[DATA RECORDS Boundary: Start]

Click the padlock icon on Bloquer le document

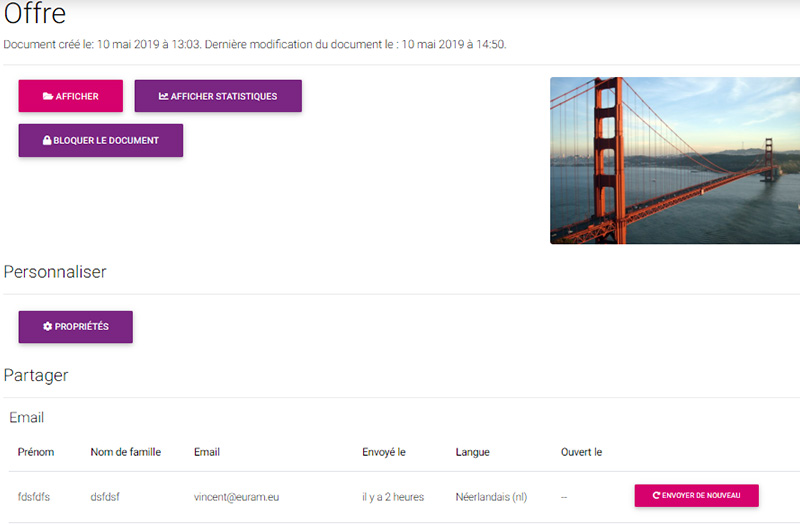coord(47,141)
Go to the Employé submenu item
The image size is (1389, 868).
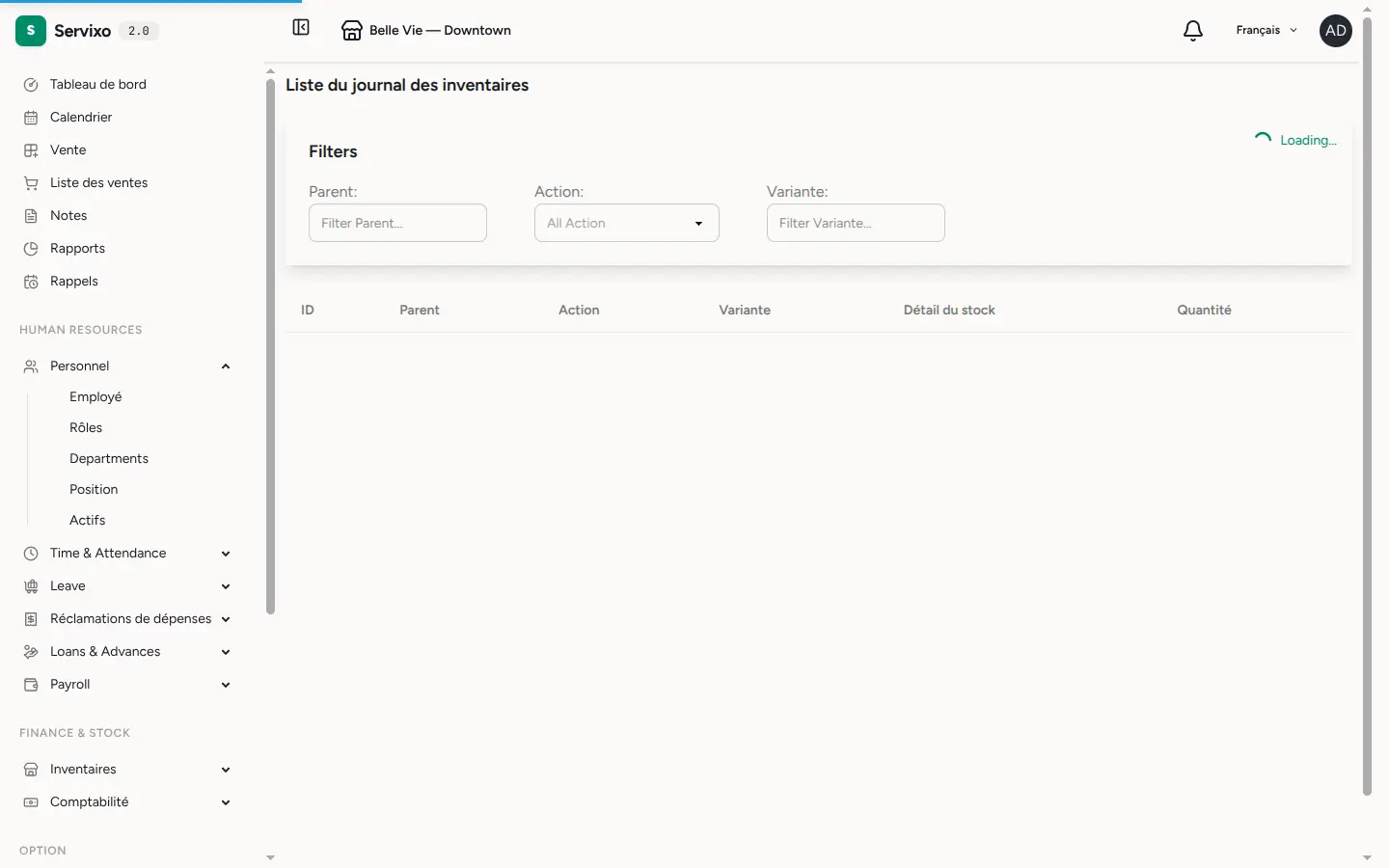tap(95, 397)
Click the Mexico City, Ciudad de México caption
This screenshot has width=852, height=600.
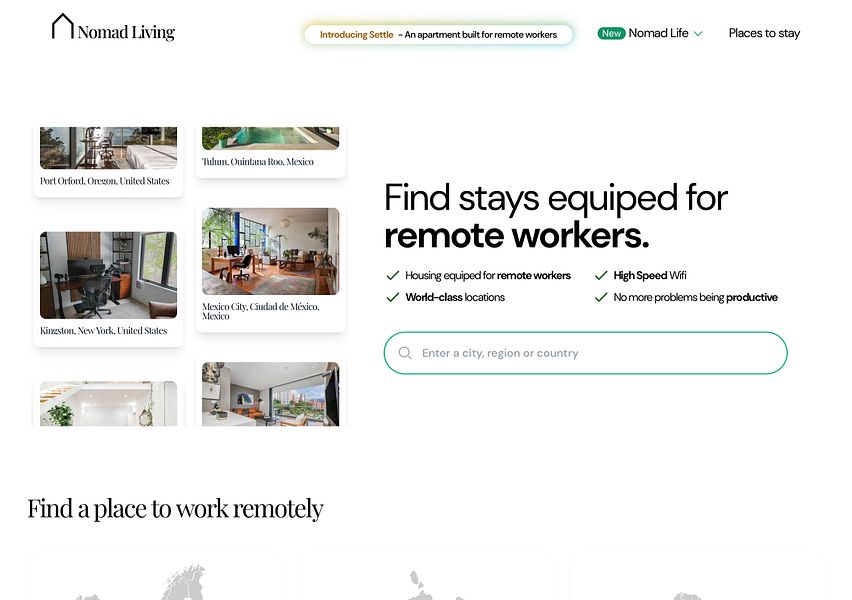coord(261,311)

[DATA RECORDS Boundary: End]

**YOUR TASK:** Please retype only the lines from the line that holds "The image size is (1389, 868)." through the end of the records, exactly as they stand, and drop every picture.

**WORKED SOLUTION:**
The image size is (1389, 868).
tap(95, 397)
Click the Mexico City, Ciudad de México caption
This screenshot has width=852, height=600.
coord(261,311)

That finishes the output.